Online education continues to evolve as we dive further into a remote-first world. So much so that it seems anything can drive the need to expand and elevate what you offer as professional development. Whether it is availability, hardware, or collaboration, there’s always something you can do to take your training delivery beyond its current reach. Can learners take the course at flexible hours? Is the material accessible from an iPad? Do learners have the opportunity to network with each other?
Many healthcare agencies still rely heavily on in-person training or consider “online” to be a PowerPoint presentation. If your organization is like this, you’ll need to work even harder to meet the expectations of your learners. Here are the trends you need to follow to navigate the ever-changing world of health training.
A Practical Guide to Remote Training: A Toolkit by Talance
Gain the tools you need to feel confident developing a remote training program for your health organization or transitioning from in-person to virtual learning with your staff.
These are the trending training delivery methods for remote learning
The “cloud” refers to the Internet in this instance. Cloud-based learning on a hosted LMS (learning management system) is a convenient and relatively low-cost way of delivering curricula to learners who want the ultimate flexibility. Because courses are hosted online, learners can access the content 24/7 no matter where they are.
Training that’s delivered over the Internet and always available is an expectation among most learners, especially younger ones who have already experienced learning online as part of high school and/or college. Additionally, WFH and hybrid models have introduced the need for cloud-based solutions in most working environments, so cloud-based training delivery will continue to gain traction for professional development.
Anyone who has spent too many hours playing Candy Crush, or seen someone else glued to an X-Box, understands how games can grab your attention like nothing else. Savvy educators have noticed this too, and they’ve applied video game design elements to motivate learners. The theory is if something is fun, learners are engaged, and they’ll learn better and retain those skills.
A course with game-based elements might include immediate feedback, rewards such as “badges,” or increasing challenges.
Depending on the subject, an off-the-shelf curriculum can be perfect for your staff. Industry certifications and other generalized programs can work perfectly fine this way.
However, your program may significantly benefit from some localization. A good example of localization is translating the course content into Spanish or providing case studies that match demographics. This trend makes training delivery much easier.
More people are drifting away from their desktop computers in favor of their smartphones.
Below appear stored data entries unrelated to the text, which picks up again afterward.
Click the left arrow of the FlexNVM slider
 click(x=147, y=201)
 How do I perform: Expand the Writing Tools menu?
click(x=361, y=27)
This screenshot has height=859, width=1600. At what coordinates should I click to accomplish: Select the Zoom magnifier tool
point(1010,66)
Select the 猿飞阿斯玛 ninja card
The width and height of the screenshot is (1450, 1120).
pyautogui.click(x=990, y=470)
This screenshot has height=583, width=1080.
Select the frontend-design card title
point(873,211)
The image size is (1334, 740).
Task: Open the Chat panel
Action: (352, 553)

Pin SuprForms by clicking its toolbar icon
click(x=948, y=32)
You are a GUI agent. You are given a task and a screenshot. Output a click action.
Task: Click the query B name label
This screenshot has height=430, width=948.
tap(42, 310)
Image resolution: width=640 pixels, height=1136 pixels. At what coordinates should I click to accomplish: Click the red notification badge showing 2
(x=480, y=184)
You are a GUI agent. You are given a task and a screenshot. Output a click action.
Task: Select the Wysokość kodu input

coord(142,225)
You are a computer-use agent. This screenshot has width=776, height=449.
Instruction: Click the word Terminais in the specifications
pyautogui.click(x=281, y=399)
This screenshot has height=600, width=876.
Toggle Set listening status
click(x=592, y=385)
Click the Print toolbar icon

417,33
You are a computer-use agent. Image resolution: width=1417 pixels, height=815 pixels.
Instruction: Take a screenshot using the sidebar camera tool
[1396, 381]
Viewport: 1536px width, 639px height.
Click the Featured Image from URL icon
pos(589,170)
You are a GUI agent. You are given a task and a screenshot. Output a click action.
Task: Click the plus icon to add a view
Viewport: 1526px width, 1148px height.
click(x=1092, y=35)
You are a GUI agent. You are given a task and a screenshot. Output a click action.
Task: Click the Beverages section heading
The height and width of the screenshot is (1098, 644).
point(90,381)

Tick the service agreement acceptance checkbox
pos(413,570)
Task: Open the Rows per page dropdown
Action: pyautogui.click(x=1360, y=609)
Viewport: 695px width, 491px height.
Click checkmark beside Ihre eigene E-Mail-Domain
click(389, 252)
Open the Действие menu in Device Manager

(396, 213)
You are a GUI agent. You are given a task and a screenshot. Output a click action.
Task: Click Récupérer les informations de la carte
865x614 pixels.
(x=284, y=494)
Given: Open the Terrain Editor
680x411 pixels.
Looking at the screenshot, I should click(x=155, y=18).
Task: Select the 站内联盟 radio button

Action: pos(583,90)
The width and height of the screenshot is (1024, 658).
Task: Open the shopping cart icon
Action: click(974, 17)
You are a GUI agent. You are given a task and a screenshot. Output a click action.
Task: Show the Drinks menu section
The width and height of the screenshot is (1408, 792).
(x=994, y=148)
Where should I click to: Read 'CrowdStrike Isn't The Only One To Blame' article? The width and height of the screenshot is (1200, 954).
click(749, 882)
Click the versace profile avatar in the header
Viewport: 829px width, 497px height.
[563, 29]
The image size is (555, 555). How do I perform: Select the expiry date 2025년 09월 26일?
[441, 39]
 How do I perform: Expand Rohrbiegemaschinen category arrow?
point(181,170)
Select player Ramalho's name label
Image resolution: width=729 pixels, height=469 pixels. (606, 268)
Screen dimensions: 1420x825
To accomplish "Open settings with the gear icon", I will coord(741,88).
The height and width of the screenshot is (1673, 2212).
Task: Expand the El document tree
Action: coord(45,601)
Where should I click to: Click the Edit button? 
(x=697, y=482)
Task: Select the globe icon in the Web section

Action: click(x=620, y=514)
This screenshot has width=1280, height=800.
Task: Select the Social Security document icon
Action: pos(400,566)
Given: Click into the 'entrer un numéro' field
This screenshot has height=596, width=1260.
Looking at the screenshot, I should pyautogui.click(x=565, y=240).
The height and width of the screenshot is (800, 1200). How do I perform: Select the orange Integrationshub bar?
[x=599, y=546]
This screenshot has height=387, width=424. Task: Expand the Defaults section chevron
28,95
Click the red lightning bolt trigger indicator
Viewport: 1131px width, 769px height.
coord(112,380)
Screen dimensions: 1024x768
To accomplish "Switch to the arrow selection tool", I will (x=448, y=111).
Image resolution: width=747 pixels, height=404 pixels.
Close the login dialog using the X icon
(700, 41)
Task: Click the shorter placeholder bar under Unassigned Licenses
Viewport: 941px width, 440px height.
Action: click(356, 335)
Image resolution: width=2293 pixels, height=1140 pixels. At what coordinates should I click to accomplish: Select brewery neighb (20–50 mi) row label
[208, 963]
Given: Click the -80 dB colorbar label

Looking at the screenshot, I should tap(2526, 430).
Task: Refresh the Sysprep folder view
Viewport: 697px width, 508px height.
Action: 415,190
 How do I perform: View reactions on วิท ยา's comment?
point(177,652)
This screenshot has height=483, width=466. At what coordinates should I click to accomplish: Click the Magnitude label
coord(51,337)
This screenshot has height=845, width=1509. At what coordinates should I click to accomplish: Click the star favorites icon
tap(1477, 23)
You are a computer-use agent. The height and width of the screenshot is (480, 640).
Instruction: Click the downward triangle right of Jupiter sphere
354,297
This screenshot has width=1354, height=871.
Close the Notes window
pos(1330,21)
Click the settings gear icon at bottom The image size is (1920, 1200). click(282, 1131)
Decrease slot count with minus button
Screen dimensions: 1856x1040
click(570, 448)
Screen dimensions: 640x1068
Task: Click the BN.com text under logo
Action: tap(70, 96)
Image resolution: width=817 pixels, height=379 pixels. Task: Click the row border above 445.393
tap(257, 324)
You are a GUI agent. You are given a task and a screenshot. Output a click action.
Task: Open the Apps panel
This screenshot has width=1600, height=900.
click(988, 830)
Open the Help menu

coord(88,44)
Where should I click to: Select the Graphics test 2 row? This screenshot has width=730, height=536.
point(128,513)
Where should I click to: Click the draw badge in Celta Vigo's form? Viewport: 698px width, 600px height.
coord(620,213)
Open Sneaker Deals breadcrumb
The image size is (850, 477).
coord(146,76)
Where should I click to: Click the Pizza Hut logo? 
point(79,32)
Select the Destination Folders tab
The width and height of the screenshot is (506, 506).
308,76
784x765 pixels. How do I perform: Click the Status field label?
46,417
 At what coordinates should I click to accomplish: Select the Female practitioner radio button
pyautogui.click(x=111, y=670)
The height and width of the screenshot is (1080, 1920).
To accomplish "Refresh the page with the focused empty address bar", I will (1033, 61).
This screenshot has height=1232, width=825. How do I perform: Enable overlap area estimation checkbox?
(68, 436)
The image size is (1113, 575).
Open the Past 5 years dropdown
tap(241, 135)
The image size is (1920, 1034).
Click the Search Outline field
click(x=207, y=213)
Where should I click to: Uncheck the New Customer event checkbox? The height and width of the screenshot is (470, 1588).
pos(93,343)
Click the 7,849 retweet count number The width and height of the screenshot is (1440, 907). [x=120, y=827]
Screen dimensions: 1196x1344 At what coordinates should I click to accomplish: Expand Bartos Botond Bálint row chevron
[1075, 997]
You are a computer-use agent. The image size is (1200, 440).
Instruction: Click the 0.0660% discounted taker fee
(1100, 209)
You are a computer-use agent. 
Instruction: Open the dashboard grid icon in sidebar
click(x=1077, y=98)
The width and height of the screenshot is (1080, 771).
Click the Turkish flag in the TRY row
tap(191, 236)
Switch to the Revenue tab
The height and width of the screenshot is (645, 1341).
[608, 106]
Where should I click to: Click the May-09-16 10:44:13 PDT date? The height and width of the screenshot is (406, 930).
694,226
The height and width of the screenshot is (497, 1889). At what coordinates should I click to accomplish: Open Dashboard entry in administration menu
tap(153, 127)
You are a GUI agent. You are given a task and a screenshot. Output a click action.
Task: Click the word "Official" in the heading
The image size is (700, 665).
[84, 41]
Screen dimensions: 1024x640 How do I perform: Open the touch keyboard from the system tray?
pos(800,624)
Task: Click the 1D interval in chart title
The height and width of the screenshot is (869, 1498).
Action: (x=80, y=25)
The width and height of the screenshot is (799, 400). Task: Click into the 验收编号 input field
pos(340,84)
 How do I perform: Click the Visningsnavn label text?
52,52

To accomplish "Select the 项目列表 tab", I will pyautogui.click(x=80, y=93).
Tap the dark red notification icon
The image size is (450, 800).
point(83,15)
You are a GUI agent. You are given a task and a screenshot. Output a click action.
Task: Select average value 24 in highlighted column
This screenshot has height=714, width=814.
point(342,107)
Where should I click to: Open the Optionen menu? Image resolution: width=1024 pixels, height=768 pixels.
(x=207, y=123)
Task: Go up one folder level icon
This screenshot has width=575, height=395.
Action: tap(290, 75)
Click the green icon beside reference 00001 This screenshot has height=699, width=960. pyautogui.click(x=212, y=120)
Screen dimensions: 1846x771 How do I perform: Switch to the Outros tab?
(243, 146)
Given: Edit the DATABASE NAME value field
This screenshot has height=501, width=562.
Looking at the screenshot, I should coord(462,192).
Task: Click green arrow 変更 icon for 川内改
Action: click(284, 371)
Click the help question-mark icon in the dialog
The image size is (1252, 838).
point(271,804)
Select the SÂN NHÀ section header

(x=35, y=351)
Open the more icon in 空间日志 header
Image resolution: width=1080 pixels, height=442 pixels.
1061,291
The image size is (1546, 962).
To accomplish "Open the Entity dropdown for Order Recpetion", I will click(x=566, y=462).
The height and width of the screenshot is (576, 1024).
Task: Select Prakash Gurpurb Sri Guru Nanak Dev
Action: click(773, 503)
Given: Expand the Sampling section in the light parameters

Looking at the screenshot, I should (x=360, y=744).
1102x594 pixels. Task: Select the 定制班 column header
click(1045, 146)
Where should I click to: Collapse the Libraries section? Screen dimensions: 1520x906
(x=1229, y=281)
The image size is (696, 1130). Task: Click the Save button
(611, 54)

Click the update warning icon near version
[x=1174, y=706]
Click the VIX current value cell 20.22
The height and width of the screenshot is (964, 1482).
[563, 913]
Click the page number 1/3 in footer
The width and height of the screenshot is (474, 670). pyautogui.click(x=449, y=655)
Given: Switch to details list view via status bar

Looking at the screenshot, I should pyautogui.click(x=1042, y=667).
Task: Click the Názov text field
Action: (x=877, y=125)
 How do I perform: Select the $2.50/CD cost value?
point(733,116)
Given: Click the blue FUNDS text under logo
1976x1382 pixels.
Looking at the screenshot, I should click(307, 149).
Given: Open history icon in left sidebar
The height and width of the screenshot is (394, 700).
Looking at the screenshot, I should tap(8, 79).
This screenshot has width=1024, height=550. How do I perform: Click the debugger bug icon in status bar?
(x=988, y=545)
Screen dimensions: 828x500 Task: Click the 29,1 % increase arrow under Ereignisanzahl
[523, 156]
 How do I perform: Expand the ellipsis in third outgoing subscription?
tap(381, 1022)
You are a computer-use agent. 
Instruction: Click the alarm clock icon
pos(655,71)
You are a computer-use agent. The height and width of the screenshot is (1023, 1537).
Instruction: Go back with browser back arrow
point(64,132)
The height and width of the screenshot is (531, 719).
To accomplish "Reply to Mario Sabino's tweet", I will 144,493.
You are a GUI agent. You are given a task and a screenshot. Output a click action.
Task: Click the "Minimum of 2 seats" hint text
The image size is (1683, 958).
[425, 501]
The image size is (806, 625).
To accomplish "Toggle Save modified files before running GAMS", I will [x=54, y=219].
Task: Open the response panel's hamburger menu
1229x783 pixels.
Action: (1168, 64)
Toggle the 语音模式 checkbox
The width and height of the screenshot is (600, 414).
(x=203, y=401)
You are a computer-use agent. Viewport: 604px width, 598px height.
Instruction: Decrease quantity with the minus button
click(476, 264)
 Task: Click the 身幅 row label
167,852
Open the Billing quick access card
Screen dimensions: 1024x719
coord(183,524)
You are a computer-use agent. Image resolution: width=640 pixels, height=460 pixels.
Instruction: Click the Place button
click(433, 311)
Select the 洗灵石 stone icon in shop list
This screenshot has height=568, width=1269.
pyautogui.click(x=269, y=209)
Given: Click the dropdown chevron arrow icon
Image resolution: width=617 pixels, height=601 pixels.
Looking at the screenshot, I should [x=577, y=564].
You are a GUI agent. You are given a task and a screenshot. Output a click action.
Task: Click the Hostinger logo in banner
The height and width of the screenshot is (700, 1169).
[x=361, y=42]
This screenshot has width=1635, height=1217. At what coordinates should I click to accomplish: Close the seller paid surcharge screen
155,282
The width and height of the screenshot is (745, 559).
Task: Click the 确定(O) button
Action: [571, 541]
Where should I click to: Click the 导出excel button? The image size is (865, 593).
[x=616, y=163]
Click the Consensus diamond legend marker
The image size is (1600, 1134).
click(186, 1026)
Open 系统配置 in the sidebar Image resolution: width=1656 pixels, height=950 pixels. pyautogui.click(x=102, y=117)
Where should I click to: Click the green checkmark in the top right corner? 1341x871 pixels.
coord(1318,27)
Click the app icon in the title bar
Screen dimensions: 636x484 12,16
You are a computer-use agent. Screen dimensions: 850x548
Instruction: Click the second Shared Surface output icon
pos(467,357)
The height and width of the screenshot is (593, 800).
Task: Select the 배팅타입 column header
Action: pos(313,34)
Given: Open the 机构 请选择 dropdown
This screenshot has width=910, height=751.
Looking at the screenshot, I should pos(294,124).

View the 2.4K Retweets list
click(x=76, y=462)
This is driving the trend of more courses, or elements of the courses, to be available on mobile devices, and thus mobile learning, or m-learning. In practical terms, it means that the course should be visible when you’re looking at it on your smartphone. It might also have features such as forum updates, or compatibility with social applications.
More than half of searches occur on a mobile device. In today’s world, it’s already crucial for websites to be responsive, if not designed to be mobile-first. When planning your online training program, consider this delivery trend as part of the design. Especially for supplemental materials like videos or PDFs, mobile-first design will help your learners access the content on the go.
MOOCs (massive open online courses) are about the biggest — and most controversial — thing in learning now. A MOOC is a cloud-based course on the web that is widely open to an unlimited number of participants. Many of these courses are free, at least for students, or priced low. However, many of these pages charge for the final exam, giving the students the opportunity to “audit” for free or get a certificate by paying a fee.
Just as social media revolutionized the way people communicate with each other, social learning is a trend that may change the way people learn with each other. Social learning employs many of the same tools and technologies of social media and applies them to the digital classroom. This might include Twitter, blogs, wikis, YouTube, and Facebook.
One key benefit of this training delivery trend is that you’re bringing the content to a platform most of your staff is already familiar with. Plus, these platforms are free (with the possible exception of paying to host your blog), which is significant if you’re facing budgetary restrictions.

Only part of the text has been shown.